It shouldn't really be news that the Deputy Prime Minister is in support of Government policy. But collective responsibility has been loosened a bit to reflect that coalition Government and we often see Ministers openly admitting that there are some policies they go along with only as a compromise.

In that context the passage about planning reform in Nick Clegg's speech to the LSE yesterday was significant.

He said:

There are a range of obstacles that can delay new infrastructure. Planning is most often cited. That’s going to change. Under our plans, if a development is sustainable, the starting point is: it will go through.

Socially sustainable, economically sustainable, and environmentally sustainable. Those reforms are the subject of some debate, but let me lay a few myths to rest. This isn’t anything-goes-planning, or the death of the countryside. We are putting local people in the driving seat in a way they never have been before. Scrapping top down, regional decision-making so local people can choose the areas they want developed – and those they don’t. And, crucially, making sure they get the roads, rail, housing and other infrastructure their community needs.

Often the debate is presented as pro development/anti development. That is part of the debate. But the Government proposals are also about better development. They include more power to stop bad development.

In The Guardian this morning the Communities Secretary Eric Pickles has an article responding to some of the criticisms from Simon Jenkins and George Monbiot.

Eric says he wants to "take the power out of the hands of lawyers and bureaucrats and put it back in the hands of local people."

He writes:

Simon Jenkins, on these pages, questioned the economic case for reform. In a survey of small firms earlier this year, the Federation of Small Businesses found that more than a third struggle with planning's cost and complexity; the British Chambers of Commerce say that seven out of 10 members feel locked out of local debate about planning proposals; the CBI said in April this year that "the pace of the planning process needs to be improved dramatically if the UK is to compete internationally". These organisations –– all membership bodies — are unanimous that the planning system holds back the growth and new jobs the country needs.
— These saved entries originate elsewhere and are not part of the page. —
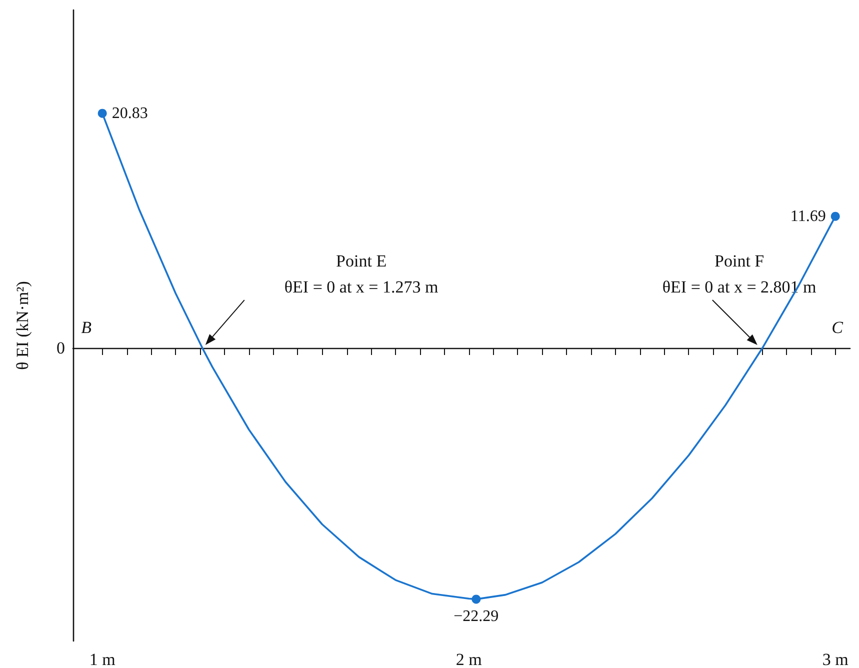 The image size is (859, 668). What do you see at coordinates (808, 216) in the screenshot?
I see `data-label: 11.69` at bounding box center [808, 216].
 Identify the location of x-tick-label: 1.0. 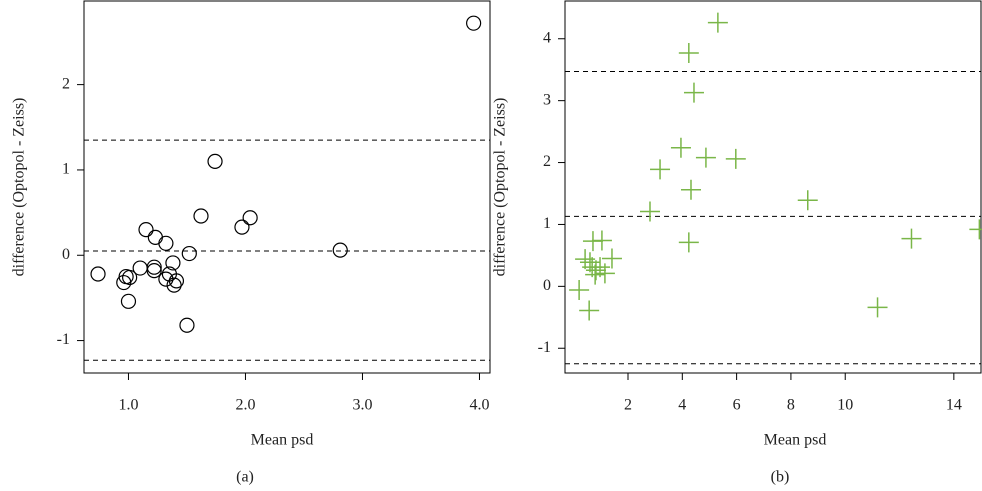
(128, 406).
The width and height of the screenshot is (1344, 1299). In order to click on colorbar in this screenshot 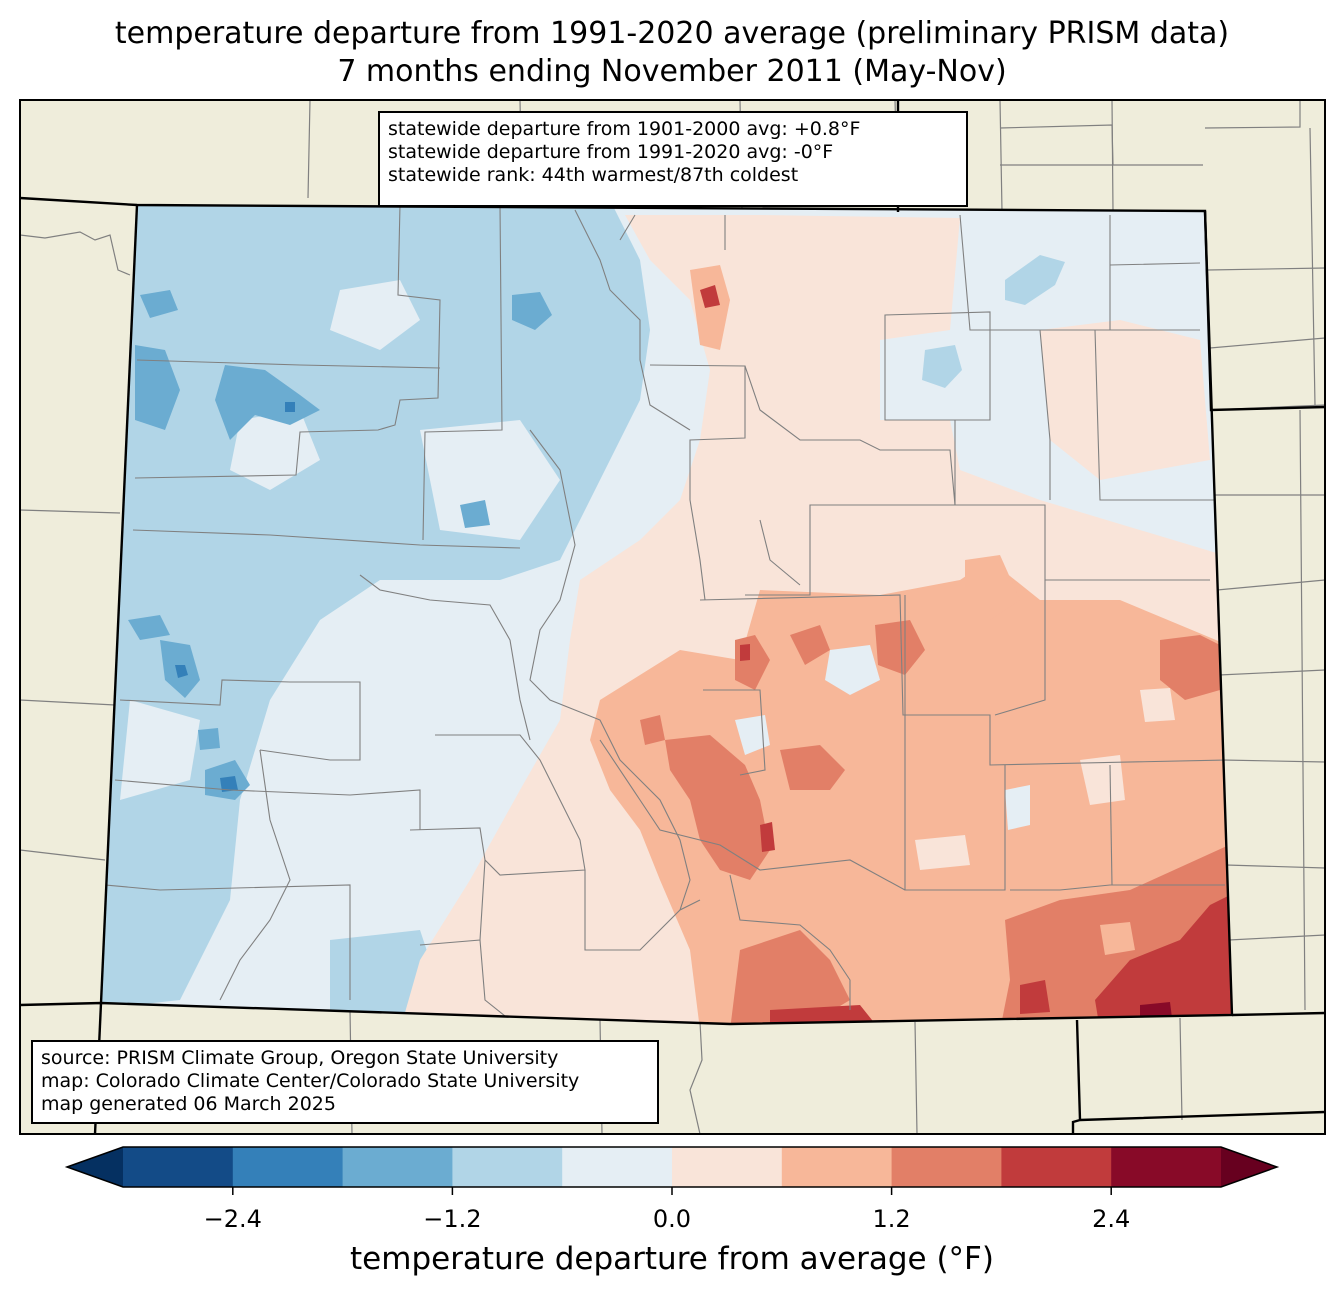, I will do `click(672, 1170)`.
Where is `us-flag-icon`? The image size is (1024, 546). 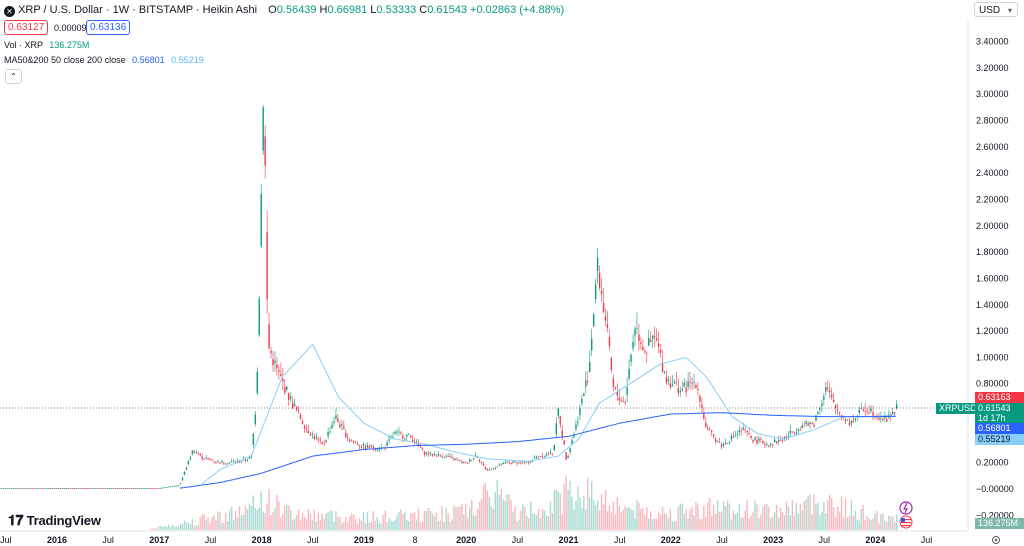
us-flag-icon is located at coordinates (906, 522).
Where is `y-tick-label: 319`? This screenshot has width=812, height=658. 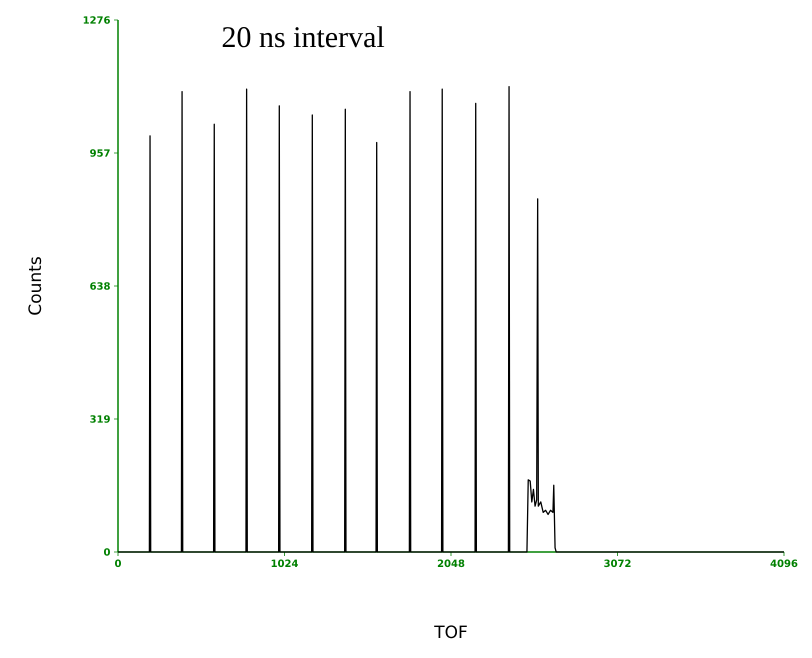 y-tick-label: 319 is located at coordinates (100, 419).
But the system is not only inefficient, it is undemocratic. With over a thousand pages of national policy, it's nigh-on impossible for a non-expert to read the rules of the game, let alone master them. Residents often feel locked out of debates where the side with the most lawyers wins. Even those who disagree with the government's specific proposals, including the National Trust – an organisation I have been a member of for many years – concede that planning is "not perfect".